Rotundo, Luca, Amagliani, Giulia, Carloni, Elisa, Omiccioli, Enrica, Magnani, Mauro, Paoli, George
International journal of food microbiology 2019 v.291 pp. 59-64
Shiga toxin-producing Escherichia coli, agar, agglutination, alfalfa, genes, latex, mung beans, quantitative polymerase chain reaction
In this study real-time PCR assays were evaluated for the detection of enteroaggregative hemorrhagic Escherichia coli (EAHEC) O104:H4 in artificially contaminated mung bean and/alfalfa sprouts inoculated with 1, 10, and 100 CFU of EAHEC O104:H4 per 25 g sample (20, 10, and 2 replicates respectively).

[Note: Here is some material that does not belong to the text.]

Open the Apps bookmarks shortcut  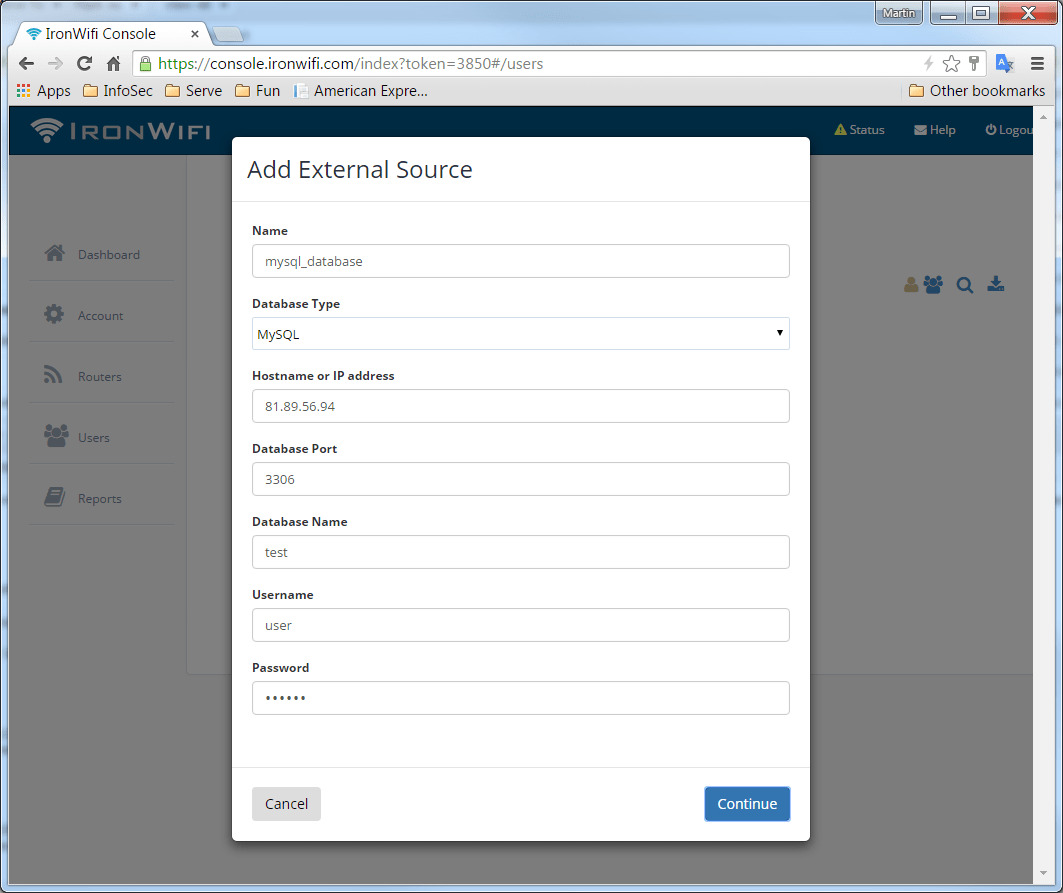point(44,91)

After selective culture enrichment the samples were tested using commercial real-time PCR kits detecting aggR/aaiC, stx/eae, and wzxO104. Using the commercial real-time PCR kits, the artificially contaminated samples were detected in the range of 75–80% positive results when contaminated with approximately 1 CFU, and 100% at 10 and 100 CFU. Microbiological detection employing O104-specific immunomagnetic capture and plating onto chromogenic media (modified Rainbow Agar and CHROMagar STEC) and confirmation by latex agglutination and PCR gave similar results (Cohen's kappa value between 0.61 and 1). In addition, the real-time PCR assay targeting the aggR and aaiC genes, indicative of enteroaggregative Escherichia coli (EAggEC), was tested against a panel of 60 bacterial strains and demonstrated 100% exclusivity (54 strains) and 100% inclusivity (6 strains). This study demonstrates the efficacy of the real-time PCR assays for the specific and sensitive detection of EAHEC from spouts.